### Problem description
Below are some records. Copy every line in them that holds "search".
= = = = =
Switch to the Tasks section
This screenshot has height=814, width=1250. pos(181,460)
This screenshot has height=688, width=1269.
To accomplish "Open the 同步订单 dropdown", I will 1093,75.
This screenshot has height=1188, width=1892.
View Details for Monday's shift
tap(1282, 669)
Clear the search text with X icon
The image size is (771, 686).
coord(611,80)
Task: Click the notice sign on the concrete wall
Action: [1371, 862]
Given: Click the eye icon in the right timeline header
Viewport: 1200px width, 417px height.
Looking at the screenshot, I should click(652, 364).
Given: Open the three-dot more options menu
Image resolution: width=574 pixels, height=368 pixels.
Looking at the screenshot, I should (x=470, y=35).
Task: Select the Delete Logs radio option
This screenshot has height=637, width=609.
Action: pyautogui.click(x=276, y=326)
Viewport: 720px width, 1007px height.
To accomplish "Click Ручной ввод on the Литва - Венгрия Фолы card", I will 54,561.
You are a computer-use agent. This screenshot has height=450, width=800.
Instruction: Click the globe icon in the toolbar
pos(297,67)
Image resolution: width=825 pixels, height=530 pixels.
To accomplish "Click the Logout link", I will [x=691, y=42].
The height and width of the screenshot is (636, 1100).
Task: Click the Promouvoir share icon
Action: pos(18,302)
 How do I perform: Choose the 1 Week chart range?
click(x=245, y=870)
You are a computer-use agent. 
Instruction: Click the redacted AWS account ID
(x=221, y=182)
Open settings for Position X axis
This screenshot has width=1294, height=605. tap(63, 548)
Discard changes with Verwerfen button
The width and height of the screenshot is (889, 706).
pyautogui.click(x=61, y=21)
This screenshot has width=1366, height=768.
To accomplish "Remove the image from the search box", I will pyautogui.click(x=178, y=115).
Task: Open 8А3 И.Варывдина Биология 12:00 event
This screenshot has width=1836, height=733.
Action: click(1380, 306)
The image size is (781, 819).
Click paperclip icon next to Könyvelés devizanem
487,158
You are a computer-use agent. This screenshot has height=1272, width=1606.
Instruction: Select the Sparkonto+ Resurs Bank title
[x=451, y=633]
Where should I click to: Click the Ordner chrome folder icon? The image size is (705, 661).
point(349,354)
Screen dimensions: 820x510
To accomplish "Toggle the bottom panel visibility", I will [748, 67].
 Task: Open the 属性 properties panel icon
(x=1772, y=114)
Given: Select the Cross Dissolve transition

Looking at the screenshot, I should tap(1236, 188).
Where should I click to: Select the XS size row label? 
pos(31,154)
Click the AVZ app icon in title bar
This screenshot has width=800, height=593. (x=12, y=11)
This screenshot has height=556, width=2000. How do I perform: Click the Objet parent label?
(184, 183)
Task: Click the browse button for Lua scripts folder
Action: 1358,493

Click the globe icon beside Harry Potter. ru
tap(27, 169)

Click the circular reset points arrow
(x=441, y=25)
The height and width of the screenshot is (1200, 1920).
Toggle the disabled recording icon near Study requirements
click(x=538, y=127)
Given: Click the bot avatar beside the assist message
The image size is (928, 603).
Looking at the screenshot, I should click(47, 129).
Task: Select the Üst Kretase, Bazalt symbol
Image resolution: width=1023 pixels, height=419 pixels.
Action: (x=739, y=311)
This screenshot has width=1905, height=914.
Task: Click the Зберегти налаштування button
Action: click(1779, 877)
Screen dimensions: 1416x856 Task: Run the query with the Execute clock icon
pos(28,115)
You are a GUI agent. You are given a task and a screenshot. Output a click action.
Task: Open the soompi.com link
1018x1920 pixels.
= = = = =
### Written answer
Clear the search text with X icon
To accomplish "Remove the image from the search box", I will pyautogui.click(x=178, y=115).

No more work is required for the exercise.